Clever, touching, but what - pray - is a “WFB term?” As Christopher Buckley has never merely been a prize-winning satirist and former White House speechwriter, here he is not merely a grieving son. He is the only child of Patricia Buckley and conservative icon William F. Buckley Jr., people he accurately describes once, and only once, as “larger than life.” This puts a particular spin on the memoir of his bereavement, which the author identifies in the book’s opening line: “I had more or less resolved not to write a book about my parents. But I’m a writer, and when the universe hands you material like this, not writing about it amounts to either a waste or a conscious act of evasion.”
Both impulses are correct. Fish swim, and writers write. At the same time, this is not simply a well-known author writing about a notional parent abusing sleeping pills and contemplating a luncheon with long-dead friends. No, the man relieving himself out of a stopped limousine is one of the best-known public intellectuals of the 20th century. At some point reading urine reports the author mailed to close friends and family, one wonders if William F. Buckley Jr. have wanted this to be part of his legacy. It seems unfair reading about a senescing titan’s failings and foibles.
Yet, Losing Mum and Pup stays far away from being a tell-all-book. It is warm, authentic, interspersed with anecdotes from Buckley’s childhood, and his reflections on being a parent himself. The author’s accustomed pacing and wit remains in the book’s darker passages. On bringing a copy of Ecclesiastes to his mother’s bedside, “I’m agnostic now, but I haven’t quite reached the point of reading aloud from Richard Dawkins’s The God Delusion at the deathbed of a loved one.” It’s a clever book.
It is the last few chapters of Losing Mum and Pup that trade most heavily on the Buckley name. Receiving condolences from George W. Bush is not an experience many could relate to, although it’s an amusing scene that says much about our 43rd president (‘He was quite a guy.’ ‘Yes, sir, he was’). The nineteenth chapter is the strangest: some fifty pages previously the author on several occasions discusses suicide, which his father would consider, “if it weren’t for the religious aspect.” But here in chapter nineteen a recently bereaved Buckley strong arms his father’s biographer, Sam Tanenhaus, into not reporting a similar conversation in a piece for the New York Times. It is a very strange episode, and Buckley makes much of the “timing” of such a revelation; still Sam Tanenhaus winds up looking like a gentleman and a reporter who pulls his punches, Christopher Buckley like something of a bully, and one generally wonders why this chapter remained in the book, at all.

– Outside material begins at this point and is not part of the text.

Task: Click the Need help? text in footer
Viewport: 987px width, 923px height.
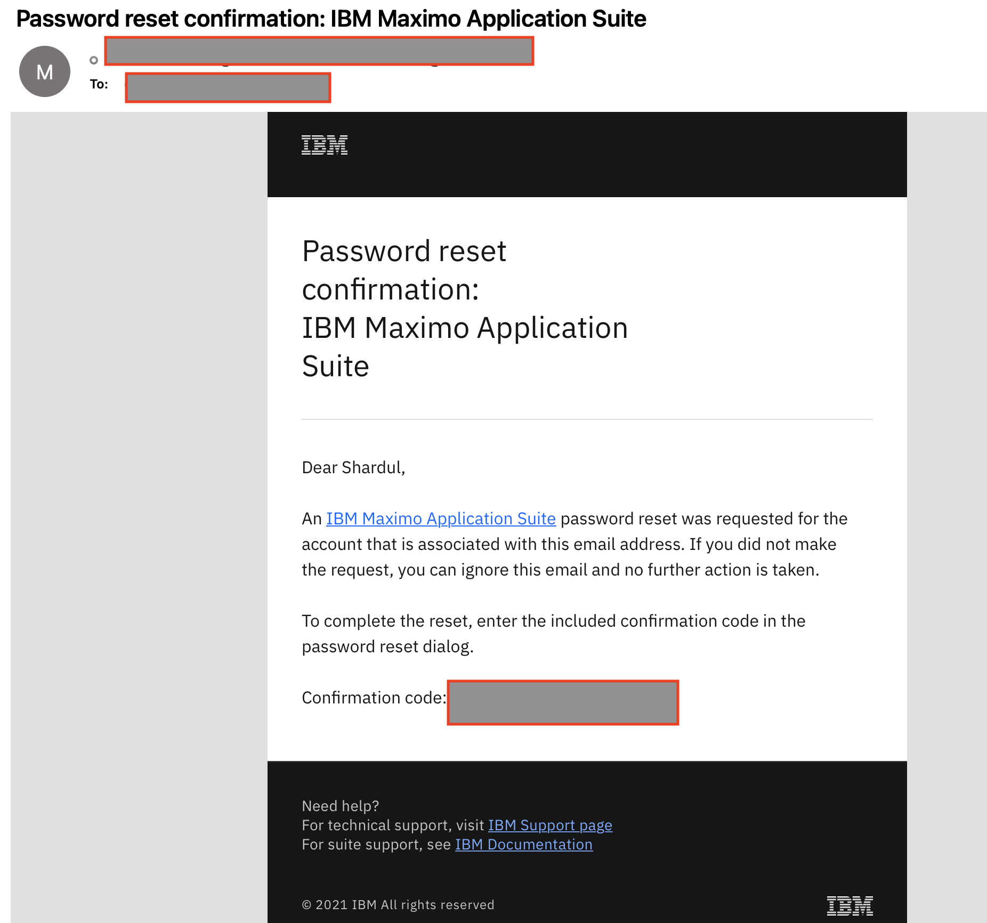Action: 340,806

Whether or not Christopher Buckley successfully writes about the experience of losing one’s parents without trading on his parents celebrity, is a conclusion each reader likely will have to make for himself. Either way, it is an interesting, engaging book worth reading; I read it in all of a day, which given my infidelity to any single book at any single moment in time, tells you something about it’s ability to capture and hold a reader’s interest. For me, it ranks as a three or a four out of five stars, and for you I more than usually cannot say. If you are particularly inclined to lionize the author’s late parents, and wish to retain that inclination, Losing Mum and Pup: A Memoir is not for you. But if you can bear a witty, warm, bittersweet reflection on the way that death comes for us all, you can do no better.